━━━ Data for the task ━━━

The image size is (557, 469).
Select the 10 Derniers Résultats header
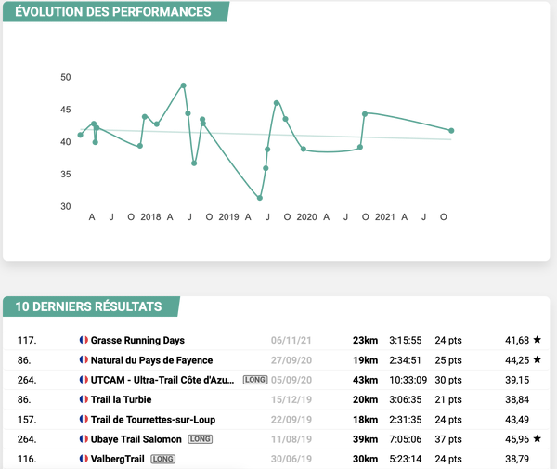88,306
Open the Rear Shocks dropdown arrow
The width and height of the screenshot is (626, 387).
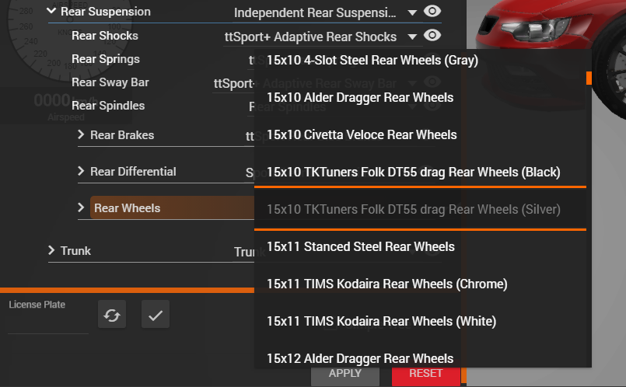point(412,37)
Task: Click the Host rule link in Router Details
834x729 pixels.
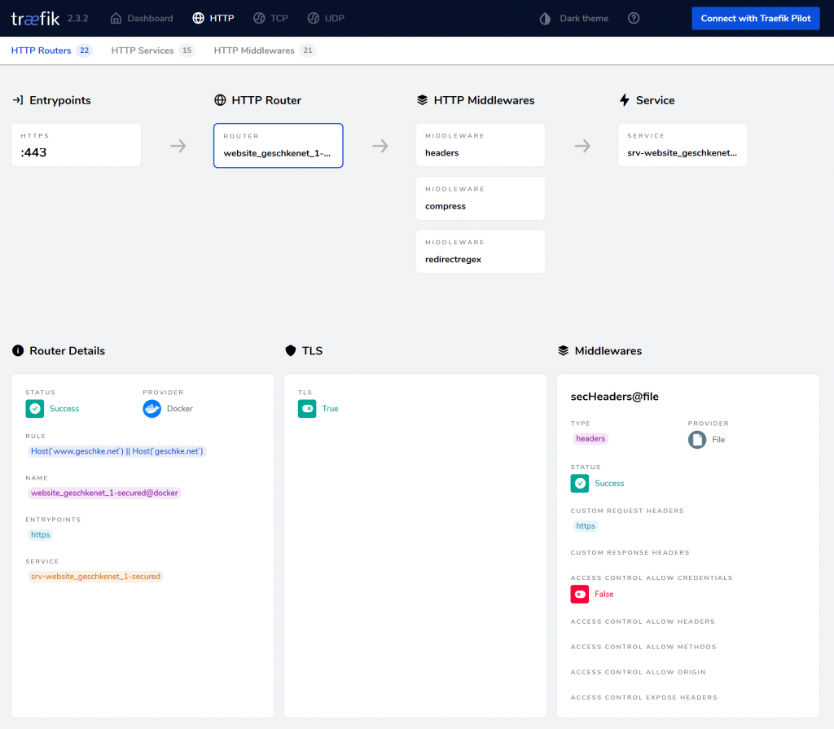Action: coord(117,450)
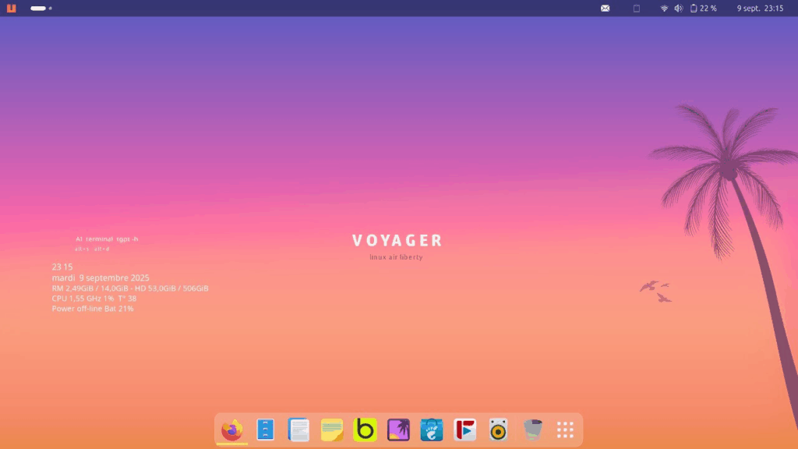The width and height of the screenshot is (798, 449).
Task: Open the GNOME Software store bag icon
Action: click(432, 430)
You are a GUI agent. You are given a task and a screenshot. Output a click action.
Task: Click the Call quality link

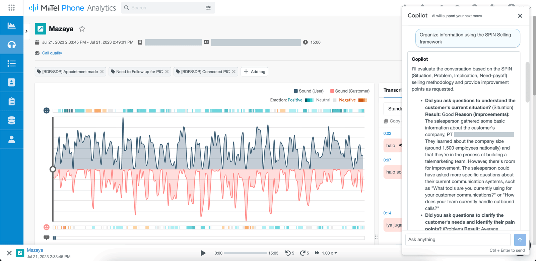point(52,53)
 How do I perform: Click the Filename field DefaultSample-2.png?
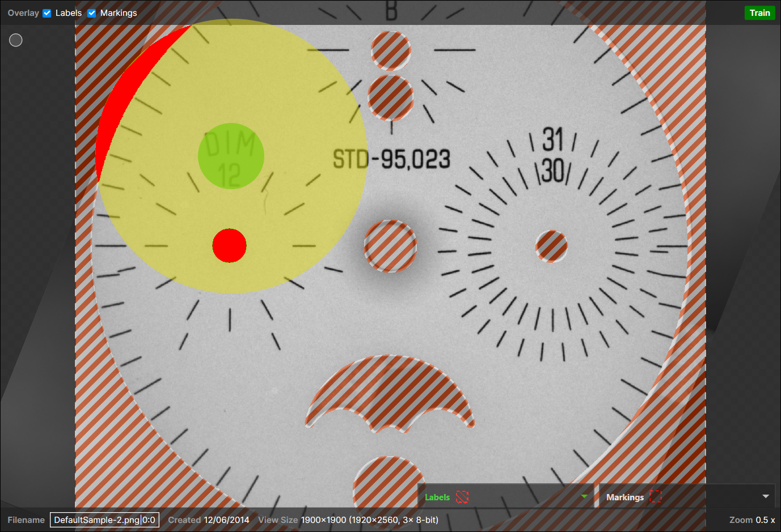point(96,520)
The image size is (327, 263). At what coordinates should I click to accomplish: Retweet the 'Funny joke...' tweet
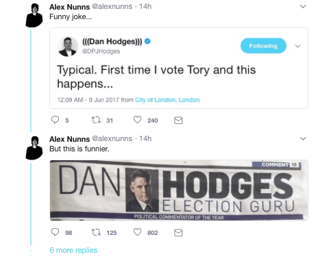(96, 120)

━━━

• Your goal: Repeat each record as given. No picture belongs in the copy.

• Task answer:
The image size is (557, 469).
Select the 10 Derniers Résultats header
88,306
Open the Rear Shocks dropdown arrow
The width and height of the screenshot is (626, 387).
point(412,37)
Task: Click the Host rule link in Router Details
834x729 pixels.
Action: coord(117,450)
The width and height of the screenshot is (798, 449).
Task: Open the GNOME Software store bag icon
Action: click(432, 430)
You are a GUI agent. You are given a task and a screenshot. Output a click action.
Task: Click the Call quality link

point(52,53)
 How do I perform: Click the Filename field DefaultSample-2.png?
point(96,520)
The image size is (327, 263). At what coordinates should I click to accomplish: Retweet the 'Funny joke...' tweet
(96, 120)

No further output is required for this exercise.